[Stored records]
□ □ □ □ □ □ □
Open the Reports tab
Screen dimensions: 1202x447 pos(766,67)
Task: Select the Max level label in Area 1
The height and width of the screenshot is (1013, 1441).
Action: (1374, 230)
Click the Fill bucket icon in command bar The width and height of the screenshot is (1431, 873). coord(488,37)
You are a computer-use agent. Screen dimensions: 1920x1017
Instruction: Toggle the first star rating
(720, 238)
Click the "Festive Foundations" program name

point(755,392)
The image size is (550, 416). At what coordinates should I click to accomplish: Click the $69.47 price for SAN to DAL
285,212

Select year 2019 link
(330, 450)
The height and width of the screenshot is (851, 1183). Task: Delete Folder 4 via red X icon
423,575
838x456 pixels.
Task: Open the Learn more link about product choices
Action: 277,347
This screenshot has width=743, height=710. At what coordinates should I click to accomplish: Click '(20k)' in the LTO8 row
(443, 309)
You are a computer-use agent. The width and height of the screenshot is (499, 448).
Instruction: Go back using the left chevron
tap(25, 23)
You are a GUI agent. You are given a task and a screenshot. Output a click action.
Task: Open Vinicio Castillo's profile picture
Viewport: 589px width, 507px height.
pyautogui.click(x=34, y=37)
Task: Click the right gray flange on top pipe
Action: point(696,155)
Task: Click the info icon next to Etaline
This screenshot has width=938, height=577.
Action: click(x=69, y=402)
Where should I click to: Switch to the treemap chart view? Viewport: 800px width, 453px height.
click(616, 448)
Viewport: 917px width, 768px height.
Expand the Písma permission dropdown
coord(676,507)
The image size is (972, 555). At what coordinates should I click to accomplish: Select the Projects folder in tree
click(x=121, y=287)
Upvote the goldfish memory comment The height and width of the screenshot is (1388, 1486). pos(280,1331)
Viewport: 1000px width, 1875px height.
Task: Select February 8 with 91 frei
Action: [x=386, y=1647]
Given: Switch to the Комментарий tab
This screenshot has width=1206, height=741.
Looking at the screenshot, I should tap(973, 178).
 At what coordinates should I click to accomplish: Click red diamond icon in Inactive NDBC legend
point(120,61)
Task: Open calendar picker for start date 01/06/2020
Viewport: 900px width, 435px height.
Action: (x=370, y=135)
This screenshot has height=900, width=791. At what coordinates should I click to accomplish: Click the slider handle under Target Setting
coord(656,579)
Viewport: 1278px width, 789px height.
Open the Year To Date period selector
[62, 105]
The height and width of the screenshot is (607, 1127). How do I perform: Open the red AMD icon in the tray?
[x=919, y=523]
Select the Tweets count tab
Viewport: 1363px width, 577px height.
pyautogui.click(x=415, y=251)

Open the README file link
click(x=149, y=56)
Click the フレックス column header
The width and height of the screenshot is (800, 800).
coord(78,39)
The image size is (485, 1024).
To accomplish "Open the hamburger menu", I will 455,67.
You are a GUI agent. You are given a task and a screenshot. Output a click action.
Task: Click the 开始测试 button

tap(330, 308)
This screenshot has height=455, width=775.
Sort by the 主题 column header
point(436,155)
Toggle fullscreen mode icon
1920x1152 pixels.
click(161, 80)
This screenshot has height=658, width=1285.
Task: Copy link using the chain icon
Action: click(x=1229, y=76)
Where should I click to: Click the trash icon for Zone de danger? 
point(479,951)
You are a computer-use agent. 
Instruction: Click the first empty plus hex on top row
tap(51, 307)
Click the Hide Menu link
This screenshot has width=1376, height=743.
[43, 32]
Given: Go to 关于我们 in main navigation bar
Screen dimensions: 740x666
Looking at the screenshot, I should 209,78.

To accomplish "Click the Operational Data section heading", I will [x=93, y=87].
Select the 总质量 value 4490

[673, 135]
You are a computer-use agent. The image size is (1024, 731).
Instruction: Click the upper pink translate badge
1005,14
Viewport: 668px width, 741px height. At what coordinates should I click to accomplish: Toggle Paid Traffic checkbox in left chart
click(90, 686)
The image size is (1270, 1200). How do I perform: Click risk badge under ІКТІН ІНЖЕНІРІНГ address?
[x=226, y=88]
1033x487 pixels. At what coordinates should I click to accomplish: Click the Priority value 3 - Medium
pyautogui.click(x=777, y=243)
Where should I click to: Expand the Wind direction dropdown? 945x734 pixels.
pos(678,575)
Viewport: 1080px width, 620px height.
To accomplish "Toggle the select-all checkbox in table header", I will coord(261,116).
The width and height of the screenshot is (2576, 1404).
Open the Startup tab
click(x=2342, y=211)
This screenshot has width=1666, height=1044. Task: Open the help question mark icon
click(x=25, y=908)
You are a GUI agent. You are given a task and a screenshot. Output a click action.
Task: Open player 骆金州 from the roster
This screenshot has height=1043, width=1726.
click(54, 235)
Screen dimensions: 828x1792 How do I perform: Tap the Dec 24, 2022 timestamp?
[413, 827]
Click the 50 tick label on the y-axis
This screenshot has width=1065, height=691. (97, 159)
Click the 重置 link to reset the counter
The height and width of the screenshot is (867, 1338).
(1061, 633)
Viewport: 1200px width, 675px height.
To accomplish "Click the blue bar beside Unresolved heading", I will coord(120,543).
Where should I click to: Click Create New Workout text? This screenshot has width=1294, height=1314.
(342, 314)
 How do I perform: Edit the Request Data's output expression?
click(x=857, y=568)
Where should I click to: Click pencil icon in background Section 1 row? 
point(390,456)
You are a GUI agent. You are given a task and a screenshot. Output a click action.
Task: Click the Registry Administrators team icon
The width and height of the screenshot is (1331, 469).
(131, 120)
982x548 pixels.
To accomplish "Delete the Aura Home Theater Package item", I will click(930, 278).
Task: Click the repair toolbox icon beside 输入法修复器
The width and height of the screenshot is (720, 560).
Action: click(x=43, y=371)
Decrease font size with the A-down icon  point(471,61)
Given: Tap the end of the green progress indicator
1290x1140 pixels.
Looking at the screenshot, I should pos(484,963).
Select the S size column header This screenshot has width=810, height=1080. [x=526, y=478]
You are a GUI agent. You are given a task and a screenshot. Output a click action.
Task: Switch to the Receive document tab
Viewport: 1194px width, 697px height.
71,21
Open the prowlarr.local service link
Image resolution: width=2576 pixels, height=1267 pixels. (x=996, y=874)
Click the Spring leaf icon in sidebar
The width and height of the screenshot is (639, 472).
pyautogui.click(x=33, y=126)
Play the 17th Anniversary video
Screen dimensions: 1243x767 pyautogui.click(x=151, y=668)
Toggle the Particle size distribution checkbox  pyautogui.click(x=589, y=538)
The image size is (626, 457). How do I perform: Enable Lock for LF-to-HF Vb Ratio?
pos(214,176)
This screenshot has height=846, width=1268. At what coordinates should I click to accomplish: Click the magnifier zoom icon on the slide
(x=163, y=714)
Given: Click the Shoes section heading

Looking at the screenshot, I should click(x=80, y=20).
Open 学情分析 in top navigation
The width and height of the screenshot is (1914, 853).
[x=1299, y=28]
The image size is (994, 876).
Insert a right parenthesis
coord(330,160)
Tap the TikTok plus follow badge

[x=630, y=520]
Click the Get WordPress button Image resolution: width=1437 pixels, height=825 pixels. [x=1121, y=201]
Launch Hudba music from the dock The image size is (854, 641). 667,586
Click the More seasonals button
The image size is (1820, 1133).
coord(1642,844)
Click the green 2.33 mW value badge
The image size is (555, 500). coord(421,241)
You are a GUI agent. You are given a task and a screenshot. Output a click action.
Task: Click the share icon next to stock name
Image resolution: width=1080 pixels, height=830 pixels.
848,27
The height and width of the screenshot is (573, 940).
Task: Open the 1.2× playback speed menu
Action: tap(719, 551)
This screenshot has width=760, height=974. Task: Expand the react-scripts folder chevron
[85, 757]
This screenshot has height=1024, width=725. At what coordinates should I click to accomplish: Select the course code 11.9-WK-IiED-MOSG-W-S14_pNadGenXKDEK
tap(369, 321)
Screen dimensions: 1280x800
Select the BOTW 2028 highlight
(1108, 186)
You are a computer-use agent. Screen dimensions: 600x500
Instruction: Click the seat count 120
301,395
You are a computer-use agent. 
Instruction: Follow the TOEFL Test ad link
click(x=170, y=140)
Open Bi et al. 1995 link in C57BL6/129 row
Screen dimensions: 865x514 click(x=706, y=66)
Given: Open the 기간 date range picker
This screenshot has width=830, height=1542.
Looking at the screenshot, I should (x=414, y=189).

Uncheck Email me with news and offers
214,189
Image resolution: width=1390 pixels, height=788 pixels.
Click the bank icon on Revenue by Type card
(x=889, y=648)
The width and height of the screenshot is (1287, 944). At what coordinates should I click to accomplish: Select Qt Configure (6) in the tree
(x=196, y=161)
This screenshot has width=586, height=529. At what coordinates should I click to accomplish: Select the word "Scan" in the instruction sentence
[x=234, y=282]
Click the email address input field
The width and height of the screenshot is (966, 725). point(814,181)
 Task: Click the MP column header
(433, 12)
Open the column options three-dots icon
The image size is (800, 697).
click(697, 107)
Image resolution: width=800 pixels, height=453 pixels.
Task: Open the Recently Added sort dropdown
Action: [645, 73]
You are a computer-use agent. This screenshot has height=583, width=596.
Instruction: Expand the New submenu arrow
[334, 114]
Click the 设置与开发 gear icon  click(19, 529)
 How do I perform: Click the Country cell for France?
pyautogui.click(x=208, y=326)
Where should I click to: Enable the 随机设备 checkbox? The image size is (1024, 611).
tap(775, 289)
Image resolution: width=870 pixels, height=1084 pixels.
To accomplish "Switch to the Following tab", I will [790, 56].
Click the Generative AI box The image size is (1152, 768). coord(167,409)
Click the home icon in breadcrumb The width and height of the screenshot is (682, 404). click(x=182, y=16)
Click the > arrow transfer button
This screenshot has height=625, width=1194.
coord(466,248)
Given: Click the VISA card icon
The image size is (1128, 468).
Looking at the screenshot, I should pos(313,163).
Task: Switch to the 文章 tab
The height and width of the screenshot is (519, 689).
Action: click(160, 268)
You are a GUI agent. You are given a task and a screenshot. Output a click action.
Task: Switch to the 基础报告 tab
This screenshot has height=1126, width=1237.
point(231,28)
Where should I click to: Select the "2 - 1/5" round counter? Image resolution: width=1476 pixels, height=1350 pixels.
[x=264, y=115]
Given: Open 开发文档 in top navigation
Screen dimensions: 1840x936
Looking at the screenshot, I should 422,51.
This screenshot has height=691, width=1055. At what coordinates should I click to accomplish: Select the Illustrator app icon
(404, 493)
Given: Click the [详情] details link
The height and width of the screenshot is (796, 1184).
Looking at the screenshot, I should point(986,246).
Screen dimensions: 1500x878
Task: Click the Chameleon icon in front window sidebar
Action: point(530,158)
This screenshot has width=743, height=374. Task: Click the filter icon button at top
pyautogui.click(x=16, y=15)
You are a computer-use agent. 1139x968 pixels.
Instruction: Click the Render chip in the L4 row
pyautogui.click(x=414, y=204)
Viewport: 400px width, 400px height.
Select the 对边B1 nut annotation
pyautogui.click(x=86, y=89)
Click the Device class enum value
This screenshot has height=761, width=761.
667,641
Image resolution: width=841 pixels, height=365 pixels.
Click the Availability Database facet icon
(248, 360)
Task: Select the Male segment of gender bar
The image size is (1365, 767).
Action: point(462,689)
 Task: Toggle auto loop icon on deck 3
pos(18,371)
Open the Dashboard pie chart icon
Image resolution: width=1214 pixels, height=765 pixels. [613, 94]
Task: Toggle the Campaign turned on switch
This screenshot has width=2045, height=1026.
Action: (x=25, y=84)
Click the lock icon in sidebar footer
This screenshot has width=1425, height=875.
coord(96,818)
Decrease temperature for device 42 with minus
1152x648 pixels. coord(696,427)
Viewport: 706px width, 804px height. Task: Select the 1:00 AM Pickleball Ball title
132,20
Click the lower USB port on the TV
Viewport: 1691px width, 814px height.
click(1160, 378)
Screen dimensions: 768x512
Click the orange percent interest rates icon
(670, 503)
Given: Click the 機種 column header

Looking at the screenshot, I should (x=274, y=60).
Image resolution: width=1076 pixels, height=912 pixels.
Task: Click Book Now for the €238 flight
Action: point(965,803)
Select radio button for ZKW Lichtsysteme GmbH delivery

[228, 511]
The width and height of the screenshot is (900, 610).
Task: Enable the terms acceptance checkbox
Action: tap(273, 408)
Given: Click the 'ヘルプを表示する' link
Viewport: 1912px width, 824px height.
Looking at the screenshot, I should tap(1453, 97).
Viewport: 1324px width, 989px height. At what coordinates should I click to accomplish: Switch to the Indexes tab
□ □ □ □ □ □ □
◆ **What is being asked**
The entries above hold a line with "You are a computer-use agent. Screen dimensions: 600x500" and a later line with "Image resolution: width=870". Write out exactly those lines and all lines between, nothing more.

◆ **Answer to the exercise**
You are a computer-use agent. Screen dimensions: 600x500
Instruction: Click the seat count 120
301,395
You are a computer-use agent. 
Instruction: Follow the TOEFL Test ad link
click(x=170, y=140)
Open Bi et al. 1995 link in C57BL6/129 row
Screen dimensions: 865x514 click(x=706, y=66)
Given: Open the 기간 date range picker
This screenshot has width=830, height=1542.
Looking at the screenshot, I should (x=414, y=189).

Uncheck Email me with news and offers
214,189
Image resolution: width=1390 pixels, height=788 pixels.
Click the bank icon on Revenue by Type card
(x=889, y=648)
The width and height of the screenshot is (1287, 944). At what coordinates should I click to accomplish: Select Qt Configure (6) in the tree
(x=196, y=161)
This screenshot has width=586, height=529. At what coordinates should I click to accomplish: Select the word "Scan" in the instruction sentence
[x=234, y=282]
Click the email address input field
The width and height of the screenshot is (966, 725). point(814,181)
 Task: Click the MP column header
(433, 12)
Open the column options three-dots icon
The image size is (800, 697).
click(697, 107)
Image resolution: width=800 pixels, height=453 pixels.
Task: Open the Recently Added sort dropdown
Action: [645, 73]
You are a computer-use agent. This screenshot has height=583, width=596.
Instruction: Expand the New submenu arrow
[334, 114]
Click the 设置与开发 gear icon  click(19, 529)
 How do I perform: Click the Country cell for France?
pyautogui.click(x=208, y=326)
Where should I click to: Enable the 随机设备 checkbox? The image size is (1024, 611).
tap(775, 289)
Image resolution: width=870 pixels, height=1084 pixels.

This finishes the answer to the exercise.